> Task requirements:
None of the images should appear in your copy. Transcribe the data in full.
========
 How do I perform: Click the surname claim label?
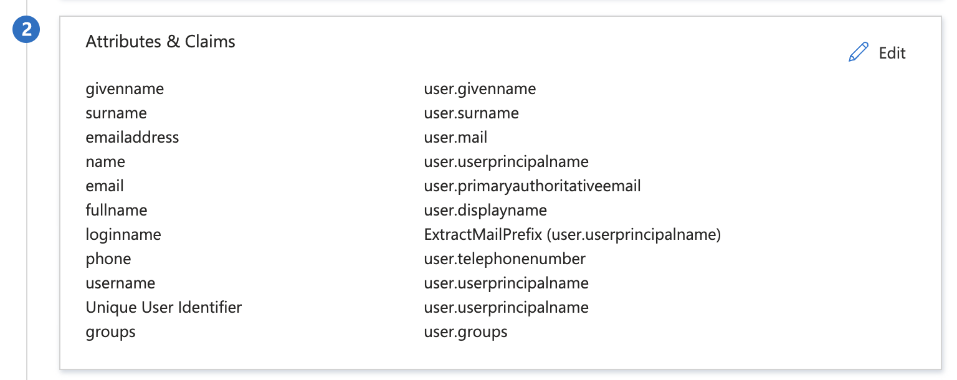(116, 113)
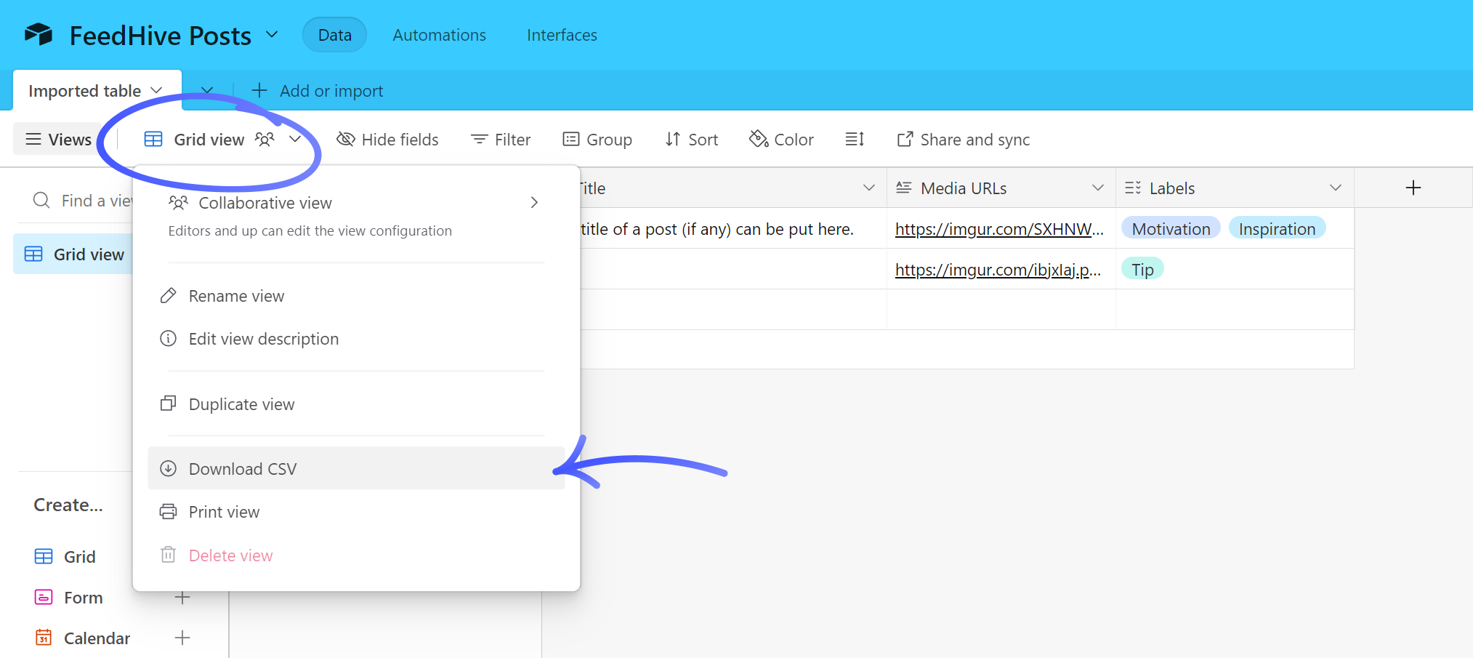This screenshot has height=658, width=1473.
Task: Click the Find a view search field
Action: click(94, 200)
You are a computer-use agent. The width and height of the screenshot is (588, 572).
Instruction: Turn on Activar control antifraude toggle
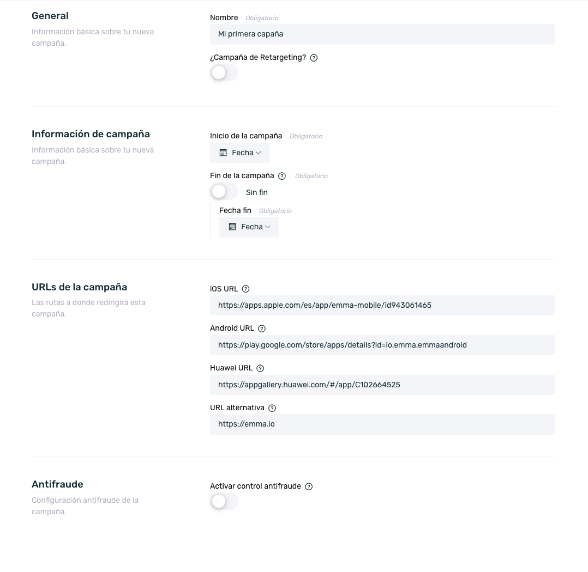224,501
========
> Reply:
 How do I perform: Click the surname claim label?
(116, 113)
This screenshot has height=658, width=1473.
Task: Click the Find a view search field
Action: click(94, 200)
You are a computer-use agent. The width and height of the screenshot is (588, 572).
Instruction: Turn on Activar control antifraude toggle
224,501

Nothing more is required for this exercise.